A Village full of Very Serious People

A Village full of Very Serious People

by digby

Where being wrong means never having to say you're sorry --- or give up your lucrative job:


Why Washington is the best town to be wrong in. http://t.co/eGjzCfWILS
— Chris Cillizza (@TheFix) August 21, 2014


If the name doesn’t ring a bell, maybe you know his work. He’s the Republican pollster who predicted just weeks before the June election that then-House Majority Leader Eric Cantor (R-Va.) would win his primary by 34 points. This week, Cantor packed up his Capitol Hill office, having lost that election by 10 points.

“The worst part of it is, you build a relationship with a longtime friend and you never want to lose,” McLaughlin says now, noting that he has not seen Cantor — a client for almost 15 years — since before that fateful night. “That’s a loss that you never get over.”

That might be especially true if you were a young Republican congressman climbing the ranks of leadership, as Cantor was. For McLaughlin, the anguish may be real, the embarrassment may keep him up at night, but his employment status? That hasn’t changed.
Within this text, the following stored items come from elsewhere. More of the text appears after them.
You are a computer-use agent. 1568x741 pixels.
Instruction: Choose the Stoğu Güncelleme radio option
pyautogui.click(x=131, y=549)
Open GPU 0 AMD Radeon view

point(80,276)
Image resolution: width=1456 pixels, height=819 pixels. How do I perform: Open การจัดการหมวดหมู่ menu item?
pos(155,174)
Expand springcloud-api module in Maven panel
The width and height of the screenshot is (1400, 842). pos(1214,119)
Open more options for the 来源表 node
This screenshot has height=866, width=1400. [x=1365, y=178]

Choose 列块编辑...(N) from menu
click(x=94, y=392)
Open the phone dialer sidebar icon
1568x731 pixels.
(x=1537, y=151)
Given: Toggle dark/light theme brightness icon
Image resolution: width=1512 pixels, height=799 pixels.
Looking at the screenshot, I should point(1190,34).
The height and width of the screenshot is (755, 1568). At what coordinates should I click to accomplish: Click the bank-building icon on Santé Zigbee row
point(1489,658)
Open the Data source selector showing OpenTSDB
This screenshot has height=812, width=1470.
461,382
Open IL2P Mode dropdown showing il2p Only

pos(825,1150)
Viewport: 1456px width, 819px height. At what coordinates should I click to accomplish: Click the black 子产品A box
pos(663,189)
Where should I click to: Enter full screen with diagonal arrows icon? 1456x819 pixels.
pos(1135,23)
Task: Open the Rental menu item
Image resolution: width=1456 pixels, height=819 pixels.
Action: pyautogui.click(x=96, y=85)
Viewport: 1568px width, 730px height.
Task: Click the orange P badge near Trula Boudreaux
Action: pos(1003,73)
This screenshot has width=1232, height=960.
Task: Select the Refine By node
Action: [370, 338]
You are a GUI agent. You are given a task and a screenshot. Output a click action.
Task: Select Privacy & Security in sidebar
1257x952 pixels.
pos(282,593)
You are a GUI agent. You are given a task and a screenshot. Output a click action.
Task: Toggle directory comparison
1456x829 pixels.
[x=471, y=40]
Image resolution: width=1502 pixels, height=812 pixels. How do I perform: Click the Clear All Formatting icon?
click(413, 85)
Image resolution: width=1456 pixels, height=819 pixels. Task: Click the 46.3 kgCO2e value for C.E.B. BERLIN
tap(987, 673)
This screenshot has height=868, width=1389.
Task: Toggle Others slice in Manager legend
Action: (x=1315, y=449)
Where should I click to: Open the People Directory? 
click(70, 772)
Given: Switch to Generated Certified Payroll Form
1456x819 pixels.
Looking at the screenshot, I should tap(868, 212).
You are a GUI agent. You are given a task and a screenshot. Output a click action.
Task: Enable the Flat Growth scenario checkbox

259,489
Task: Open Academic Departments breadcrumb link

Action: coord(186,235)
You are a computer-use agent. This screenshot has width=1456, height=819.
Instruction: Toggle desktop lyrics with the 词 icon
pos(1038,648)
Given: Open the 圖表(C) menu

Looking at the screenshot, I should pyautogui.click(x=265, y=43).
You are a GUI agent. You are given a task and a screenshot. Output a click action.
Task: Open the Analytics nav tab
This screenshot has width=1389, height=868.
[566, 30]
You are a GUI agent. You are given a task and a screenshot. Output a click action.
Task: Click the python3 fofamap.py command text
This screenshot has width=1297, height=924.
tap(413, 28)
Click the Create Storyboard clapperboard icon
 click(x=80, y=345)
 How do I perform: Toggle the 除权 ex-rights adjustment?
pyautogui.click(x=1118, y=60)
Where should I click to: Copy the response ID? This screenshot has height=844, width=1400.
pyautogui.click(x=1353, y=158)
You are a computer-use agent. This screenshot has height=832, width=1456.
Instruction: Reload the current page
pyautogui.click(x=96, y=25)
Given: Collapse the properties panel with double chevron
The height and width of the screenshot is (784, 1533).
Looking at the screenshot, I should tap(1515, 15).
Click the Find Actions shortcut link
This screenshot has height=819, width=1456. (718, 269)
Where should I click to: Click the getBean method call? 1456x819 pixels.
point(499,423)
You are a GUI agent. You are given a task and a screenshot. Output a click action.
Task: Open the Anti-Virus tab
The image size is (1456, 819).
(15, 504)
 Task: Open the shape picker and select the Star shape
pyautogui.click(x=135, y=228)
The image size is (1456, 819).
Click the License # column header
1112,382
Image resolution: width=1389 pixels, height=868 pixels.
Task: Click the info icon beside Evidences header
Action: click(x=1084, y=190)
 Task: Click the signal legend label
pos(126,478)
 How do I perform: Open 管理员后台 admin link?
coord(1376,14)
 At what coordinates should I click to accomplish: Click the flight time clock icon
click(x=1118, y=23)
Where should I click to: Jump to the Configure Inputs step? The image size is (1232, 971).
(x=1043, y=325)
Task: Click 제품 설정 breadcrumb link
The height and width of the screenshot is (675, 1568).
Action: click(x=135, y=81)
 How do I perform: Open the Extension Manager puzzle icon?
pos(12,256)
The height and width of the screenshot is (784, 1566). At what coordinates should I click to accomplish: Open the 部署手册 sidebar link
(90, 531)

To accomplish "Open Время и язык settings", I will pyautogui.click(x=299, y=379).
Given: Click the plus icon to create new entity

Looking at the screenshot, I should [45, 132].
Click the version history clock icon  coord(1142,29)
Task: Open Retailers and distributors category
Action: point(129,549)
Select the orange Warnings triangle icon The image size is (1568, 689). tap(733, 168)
“We got attacked right after it,” he says, adding that he didn’t lose any of his current clients running in the 2014 cycle. “There was a feeding frenzy of people calling up all our clients asking if they would continue to use us. But they stuck by us."

He's just a pollster. But the same holds true if you are an economist, policy analyst, military tactician or top political strategist. They take care of each other. Which is nice. For them.